PROBLEM DETAILS: In the listing below, transcribe the line that contains "Image resolution: width=486" and all lines following it, ending with the last line. Add nothing.
─── DATA SHOWN
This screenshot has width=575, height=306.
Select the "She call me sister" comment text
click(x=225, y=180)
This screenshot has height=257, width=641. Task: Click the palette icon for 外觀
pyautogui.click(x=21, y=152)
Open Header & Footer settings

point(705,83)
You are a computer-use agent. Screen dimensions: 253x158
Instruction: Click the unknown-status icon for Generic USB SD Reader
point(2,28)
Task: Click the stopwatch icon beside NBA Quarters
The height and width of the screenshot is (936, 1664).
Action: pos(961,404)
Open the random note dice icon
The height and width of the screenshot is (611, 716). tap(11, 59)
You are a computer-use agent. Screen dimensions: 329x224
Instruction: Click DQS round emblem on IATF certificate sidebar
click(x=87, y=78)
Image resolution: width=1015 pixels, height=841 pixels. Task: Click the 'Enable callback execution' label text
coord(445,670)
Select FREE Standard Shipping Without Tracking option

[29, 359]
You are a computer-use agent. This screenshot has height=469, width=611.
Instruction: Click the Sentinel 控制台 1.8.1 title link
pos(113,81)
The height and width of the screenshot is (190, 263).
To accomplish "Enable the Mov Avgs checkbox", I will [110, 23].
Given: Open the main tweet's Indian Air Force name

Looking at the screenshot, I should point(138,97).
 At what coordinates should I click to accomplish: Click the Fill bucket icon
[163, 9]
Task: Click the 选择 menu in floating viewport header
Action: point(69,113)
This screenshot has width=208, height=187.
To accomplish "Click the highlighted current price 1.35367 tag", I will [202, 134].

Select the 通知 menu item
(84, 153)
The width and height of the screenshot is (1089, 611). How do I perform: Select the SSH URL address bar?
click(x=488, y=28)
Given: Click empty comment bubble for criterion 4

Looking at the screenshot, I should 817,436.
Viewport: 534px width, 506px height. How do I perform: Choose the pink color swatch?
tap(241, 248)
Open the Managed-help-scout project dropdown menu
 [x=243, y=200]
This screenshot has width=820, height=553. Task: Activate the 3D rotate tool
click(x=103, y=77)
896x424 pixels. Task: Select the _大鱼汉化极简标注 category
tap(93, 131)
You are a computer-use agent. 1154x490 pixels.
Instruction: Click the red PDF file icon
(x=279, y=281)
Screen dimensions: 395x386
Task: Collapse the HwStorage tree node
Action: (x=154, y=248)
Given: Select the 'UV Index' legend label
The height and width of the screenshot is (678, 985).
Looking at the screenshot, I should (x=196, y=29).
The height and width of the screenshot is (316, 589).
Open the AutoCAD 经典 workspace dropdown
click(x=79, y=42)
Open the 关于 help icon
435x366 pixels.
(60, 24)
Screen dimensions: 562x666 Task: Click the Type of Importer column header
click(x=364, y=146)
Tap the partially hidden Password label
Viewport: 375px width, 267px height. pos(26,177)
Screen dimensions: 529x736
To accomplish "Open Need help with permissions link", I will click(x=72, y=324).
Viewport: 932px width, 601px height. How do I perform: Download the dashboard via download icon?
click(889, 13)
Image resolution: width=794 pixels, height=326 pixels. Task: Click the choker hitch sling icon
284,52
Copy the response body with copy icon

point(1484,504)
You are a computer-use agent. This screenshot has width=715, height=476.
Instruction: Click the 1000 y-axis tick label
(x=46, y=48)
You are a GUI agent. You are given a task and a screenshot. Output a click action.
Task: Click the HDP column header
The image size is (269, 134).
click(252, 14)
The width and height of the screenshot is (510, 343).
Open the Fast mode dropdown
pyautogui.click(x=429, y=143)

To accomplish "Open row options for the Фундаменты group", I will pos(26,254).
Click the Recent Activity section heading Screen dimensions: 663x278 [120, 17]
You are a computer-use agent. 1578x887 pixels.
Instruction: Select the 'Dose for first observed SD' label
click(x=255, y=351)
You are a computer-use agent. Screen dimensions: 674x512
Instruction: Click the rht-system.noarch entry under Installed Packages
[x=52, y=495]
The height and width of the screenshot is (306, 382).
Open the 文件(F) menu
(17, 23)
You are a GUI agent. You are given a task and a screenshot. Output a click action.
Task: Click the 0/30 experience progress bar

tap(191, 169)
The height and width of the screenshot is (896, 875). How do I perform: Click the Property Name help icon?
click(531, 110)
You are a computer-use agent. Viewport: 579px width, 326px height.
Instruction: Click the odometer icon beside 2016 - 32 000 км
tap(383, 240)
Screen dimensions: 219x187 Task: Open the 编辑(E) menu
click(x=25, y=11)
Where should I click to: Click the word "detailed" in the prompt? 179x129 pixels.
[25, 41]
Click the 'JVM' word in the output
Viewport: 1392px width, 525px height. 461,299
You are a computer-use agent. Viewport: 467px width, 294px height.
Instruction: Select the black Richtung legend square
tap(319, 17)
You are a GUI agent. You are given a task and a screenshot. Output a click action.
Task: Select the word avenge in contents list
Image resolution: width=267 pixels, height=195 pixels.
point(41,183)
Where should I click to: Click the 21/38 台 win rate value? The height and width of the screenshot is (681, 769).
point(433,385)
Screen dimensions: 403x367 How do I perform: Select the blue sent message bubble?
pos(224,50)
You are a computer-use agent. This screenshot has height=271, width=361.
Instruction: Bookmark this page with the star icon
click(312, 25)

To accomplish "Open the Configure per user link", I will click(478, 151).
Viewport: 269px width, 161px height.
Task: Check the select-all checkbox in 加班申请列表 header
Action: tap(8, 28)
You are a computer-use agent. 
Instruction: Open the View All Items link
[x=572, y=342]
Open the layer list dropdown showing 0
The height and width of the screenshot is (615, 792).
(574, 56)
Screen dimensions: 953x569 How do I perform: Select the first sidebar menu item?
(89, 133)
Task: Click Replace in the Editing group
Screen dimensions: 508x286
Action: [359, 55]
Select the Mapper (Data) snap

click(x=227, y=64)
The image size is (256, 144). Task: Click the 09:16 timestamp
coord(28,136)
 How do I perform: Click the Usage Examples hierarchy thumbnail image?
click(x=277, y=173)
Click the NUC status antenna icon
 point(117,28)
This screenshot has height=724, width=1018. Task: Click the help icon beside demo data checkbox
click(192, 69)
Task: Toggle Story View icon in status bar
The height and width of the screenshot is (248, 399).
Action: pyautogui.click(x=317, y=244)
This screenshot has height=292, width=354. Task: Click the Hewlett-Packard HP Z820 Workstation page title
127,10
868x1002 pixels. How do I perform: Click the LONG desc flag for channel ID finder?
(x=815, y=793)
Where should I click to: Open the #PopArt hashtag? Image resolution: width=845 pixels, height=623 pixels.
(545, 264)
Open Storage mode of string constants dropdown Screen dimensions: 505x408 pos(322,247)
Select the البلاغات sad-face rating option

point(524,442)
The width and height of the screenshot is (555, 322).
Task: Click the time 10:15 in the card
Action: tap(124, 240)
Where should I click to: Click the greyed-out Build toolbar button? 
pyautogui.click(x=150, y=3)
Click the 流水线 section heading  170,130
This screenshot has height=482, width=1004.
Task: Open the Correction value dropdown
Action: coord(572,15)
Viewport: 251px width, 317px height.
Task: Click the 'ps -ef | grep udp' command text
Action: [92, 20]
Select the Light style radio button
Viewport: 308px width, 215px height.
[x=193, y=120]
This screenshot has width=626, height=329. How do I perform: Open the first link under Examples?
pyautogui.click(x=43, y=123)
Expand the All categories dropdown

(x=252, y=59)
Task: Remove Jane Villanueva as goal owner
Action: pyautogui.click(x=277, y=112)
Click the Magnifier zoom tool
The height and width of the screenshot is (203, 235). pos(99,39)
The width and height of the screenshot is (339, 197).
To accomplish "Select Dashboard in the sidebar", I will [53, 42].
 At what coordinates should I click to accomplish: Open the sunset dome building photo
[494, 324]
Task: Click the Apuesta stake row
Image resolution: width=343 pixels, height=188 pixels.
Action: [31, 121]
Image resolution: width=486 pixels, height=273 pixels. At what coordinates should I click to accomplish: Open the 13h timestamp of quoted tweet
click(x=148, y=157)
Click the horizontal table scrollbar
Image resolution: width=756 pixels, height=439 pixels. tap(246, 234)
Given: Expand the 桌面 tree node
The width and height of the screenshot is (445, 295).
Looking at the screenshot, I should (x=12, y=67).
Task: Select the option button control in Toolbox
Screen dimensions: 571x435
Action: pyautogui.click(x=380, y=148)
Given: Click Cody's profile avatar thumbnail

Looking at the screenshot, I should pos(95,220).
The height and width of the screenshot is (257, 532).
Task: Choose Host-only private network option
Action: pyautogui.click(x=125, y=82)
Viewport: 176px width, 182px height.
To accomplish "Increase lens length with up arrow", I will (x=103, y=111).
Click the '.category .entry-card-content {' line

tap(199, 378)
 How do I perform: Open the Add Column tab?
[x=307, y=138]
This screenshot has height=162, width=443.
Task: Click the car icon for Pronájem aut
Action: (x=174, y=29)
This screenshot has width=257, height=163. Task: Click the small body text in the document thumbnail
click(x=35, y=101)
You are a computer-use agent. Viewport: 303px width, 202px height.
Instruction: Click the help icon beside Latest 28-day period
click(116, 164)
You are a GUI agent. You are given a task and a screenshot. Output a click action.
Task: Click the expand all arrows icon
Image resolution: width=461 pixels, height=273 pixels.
──────
ANSWER AREA:
Image resolution: width=486 pixels, height=273 pixels. At what coordinates should I click to accomplish: Open the 13h timestamp of quoted tweet
click(x=148, y=157)
Click the horizontal table scrollbar
Image resolution: width=756 pixels, height=439 pixels. tap(246, 234)
Given: Expand the 桌面 tree node
The width and height of the screenshot is (445, 295).
Looking at the screenshot, I should (x=12, y=67).
Task: Select the option button control in Toolbox
Screen dimensions: 571x435
Action: pyautogui.click(x=380, y=148)
Given: Click Cody's profile avatar thumbnail

Looking at the screenshot, I should pos(95,220).
The height and width of the screenshot is (257, 532).
Task: Choose Host-only private network option
Action: pyautogui.click(x=125, y=82)
Viewport: 176px width, 182px height.
To accomplish "Increase lens length with up arrow", I will (x=103, y=111).
Click the '.category .entry-card-content {' line

tap(199, 378)
 How do I perform: Open the Add Column tab?
[x=307, y=138]
This screenshot has height=162, width=443.
Task: Click the car icon for Pronájem aut
Action: (x=174, y=29)
This screenshot has width=257, height=163. Task: Click the small body text in the document thumbnail
click(x=35, y=101)
You are a computer-use agent. Viewport: 303px width, 202px height.
Instruction: Click the help icon beside Latest 28-day period
click(116, 164)
You are a GUI agent. You are given a task and a screenshot. Output a click action.
Task: Click the expand all arrows icon
Image resolution: width=461 pixels, height=273 pixels.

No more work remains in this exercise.